Présenté en avant-première à Cannes, le nouveau métrage de Quentin Dupieux débarque dans nos salles un an et un mois après son précédent, Mandibules. Reniant assez ouvertement l’intellectualisation à outrance de ses films, le réalisateur français nous livre pourtant avec ce dernier, une réflexion sur le passage du temps. Par le biais de ces trois personnages principaux, il nous présente trois appréciations différentes du temps, de la façon dont les gens s’en saisissent, le poursuivent, n’en retiennent aucune leçon ou apprécient simplement son lent passage. Toujours bref, le réalisateur ne « prend pas son spectateur en otage » plus que de nécessaire et explore sa thématique en son habituelle durée d’une heure et quart.

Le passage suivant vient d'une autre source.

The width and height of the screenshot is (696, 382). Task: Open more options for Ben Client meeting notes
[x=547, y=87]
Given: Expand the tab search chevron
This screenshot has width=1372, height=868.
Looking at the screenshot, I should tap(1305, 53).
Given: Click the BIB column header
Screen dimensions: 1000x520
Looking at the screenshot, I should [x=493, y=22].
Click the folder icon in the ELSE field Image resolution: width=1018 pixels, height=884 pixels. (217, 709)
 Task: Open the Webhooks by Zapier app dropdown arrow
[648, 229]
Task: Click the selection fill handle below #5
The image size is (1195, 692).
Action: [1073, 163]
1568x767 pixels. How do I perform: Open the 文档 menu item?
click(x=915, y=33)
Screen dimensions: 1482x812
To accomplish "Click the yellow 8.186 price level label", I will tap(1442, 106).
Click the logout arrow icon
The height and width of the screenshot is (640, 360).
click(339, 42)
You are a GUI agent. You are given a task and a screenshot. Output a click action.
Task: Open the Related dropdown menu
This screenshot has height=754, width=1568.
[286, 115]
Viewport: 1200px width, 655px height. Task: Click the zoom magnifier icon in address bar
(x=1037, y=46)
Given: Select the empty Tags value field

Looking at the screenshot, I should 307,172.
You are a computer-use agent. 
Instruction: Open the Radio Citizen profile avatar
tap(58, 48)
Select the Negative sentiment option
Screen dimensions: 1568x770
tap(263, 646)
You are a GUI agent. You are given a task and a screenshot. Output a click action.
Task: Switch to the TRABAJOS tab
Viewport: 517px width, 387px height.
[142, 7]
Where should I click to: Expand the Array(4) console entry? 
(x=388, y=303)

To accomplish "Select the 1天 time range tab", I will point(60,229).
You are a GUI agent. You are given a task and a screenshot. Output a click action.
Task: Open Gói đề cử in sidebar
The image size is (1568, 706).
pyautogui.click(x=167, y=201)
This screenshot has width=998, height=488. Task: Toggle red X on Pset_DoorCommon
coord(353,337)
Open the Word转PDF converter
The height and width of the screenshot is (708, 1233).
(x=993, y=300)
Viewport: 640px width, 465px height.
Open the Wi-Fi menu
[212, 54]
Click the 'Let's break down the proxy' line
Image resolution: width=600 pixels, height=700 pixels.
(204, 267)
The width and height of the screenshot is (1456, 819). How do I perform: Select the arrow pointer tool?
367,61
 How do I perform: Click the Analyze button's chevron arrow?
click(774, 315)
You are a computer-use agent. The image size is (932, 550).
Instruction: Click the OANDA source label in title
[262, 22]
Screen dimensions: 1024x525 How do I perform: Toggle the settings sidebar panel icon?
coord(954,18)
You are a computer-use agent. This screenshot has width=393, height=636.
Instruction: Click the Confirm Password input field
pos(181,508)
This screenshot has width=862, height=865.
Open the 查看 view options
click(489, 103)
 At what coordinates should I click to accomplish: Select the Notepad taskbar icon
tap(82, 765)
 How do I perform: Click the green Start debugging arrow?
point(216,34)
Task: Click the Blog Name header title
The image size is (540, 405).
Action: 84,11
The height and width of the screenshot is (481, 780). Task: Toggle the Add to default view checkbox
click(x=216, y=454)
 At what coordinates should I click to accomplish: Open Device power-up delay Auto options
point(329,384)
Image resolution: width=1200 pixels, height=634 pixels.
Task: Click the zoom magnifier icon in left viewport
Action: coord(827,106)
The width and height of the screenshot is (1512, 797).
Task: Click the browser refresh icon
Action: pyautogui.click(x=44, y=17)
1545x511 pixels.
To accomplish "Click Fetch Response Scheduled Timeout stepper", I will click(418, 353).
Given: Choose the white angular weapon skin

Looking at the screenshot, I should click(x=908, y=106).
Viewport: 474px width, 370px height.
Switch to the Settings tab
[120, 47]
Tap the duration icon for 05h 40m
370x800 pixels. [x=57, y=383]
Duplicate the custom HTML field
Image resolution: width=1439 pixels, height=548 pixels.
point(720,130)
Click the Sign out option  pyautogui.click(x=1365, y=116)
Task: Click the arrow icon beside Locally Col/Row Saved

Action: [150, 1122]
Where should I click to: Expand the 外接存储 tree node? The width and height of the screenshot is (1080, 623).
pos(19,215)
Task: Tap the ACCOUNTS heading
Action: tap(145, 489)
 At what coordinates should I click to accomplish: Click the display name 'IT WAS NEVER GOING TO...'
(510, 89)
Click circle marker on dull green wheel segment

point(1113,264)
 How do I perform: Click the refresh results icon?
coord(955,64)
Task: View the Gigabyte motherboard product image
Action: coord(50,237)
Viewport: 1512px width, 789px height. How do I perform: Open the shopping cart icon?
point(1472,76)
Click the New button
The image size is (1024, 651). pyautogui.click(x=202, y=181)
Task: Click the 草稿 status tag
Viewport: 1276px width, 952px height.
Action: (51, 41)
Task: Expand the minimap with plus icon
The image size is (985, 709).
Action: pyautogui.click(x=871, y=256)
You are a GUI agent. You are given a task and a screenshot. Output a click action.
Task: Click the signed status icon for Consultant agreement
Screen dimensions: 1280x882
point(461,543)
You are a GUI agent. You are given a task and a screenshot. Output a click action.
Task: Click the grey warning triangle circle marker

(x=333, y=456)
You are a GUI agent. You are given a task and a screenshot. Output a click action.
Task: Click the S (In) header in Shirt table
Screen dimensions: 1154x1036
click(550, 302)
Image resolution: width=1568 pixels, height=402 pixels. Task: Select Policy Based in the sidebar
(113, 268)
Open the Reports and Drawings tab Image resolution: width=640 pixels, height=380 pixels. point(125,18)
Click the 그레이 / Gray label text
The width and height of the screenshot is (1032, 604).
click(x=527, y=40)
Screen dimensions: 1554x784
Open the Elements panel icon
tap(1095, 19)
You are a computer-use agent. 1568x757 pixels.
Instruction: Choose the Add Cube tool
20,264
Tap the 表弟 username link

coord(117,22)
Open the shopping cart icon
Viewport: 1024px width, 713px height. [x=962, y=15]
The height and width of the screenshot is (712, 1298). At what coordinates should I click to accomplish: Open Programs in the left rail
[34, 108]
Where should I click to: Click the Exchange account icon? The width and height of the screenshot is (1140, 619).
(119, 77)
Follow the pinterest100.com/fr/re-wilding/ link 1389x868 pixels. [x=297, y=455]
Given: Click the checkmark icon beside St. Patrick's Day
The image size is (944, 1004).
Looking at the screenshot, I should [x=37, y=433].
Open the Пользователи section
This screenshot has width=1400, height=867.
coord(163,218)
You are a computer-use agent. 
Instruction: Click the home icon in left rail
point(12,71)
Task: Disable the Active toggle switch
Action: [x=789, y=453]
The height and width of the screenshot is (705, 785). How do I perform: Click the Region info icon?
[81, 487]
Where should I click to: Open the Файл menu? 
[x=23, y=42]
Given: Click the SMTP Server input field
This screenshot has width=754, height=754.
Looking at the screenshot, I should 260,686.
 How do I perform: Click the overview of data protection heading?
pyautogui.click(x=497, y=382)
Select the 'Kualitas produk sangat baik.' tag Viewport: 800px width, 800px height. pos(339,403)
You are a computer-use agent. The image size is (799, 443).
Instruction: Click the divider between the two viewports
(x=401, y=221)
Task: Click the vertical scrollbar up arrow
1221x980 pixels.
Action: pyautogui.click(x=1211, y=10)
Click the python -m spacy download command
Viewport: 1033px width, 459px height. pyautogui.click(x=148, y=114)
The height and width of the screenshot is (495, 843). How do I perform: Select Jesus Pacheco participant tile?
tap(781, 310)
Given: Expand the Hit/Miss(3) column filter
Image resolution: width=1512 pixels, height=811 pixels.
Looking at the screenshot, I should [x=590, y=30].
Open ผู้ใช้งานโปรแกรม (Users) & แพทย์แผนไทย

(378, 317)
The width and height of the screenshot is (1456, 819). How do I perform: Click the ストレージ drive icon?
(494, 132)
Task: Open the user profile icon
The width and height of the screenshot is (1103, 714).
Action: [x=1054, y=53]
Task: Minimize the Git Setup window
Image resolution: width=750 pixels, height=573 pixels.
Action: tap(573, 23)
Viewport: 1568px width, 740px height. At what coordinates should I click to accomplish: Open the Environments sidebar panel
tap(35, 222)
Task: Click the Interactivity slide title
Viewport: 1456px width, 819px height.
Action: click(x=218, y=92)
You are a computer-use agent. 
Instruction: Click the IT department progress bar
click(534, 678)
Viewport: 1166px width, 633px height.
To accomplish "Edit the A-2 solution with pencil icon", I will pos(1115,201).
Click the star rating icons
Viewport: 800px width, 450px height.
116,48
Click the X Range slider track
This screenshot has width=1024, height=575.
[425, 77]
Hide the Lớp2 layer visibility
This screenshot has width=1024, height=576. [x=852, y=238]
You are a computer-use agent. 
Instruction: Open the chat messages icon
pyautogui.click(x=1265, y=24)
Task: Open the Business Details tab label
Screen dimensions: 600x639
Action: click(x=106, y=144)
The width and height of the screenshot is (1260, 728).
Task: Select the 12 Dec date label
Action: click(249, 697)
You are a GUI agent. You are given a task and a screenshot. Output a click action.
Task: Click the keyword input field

Reconnaissable dans chacun de ses plans par cet étalonnage très peu contrasté, Dupieux colore son image assez plate par ses décors captés dans des plans aux bords étrangement floutés. Seule sur plusieurs séquences, la musique, évidemment synthétique, reprend le répertoire classique de Bach afin d'accompagner la tournure fataliste qu'opère le métrage en montrant les trajectoires éclatées de ses trois personnages sur un plus long laps de temps. Ainsi c’est la première fois que le réalisateur tire véritablement un discours plutôt sérieux et acerbe sur la thématique explorée par le concept auquel ses personnages sont confrontés. Alain (Chabat) passif dans son travail et dans sa vie en général laisse le temps couler sans chercher à obtenir quoi que ce soit de plus qu'il n'a déjà. Marie (Léa Drucker) prend au contraire les décisions du couple et voit dans les marques que le temps laisse sur son corps la pire des fatalités. Enfin, Gérard (Benoît Magimel) se contente quant à lui de répéter indéniablement les mêmes erreurs, patron de sa vie mais esclave de son envie éternelle du même type de relations de « jeunesse ».

Bien connus du grand public, les acteurs sont emmenés dans des rôles à l’opposé de ceux qui leur collent à la peau en particulier pour le couple formé par une Anaïs Demoustier nymphomane décérébrée et un Benoît Magimel beauf dont la préoccupation principale constitue la première révélation purement comique du métrage contrastant avec la seconde, concept qui permet de tisser la thématique plus tragique. Habilement gardées secrètes dans les intrigantes bandes annonces, ces révélations forment le moteur dramatique de toute la première partie du film en jouant sur l'envie de savoir des personnages et des spectateurs. Par des dialogues réalistes presque énervants, Dupieux construit notre désir de savoir ce que les personnages nous vendent comme incroyable mais vrai.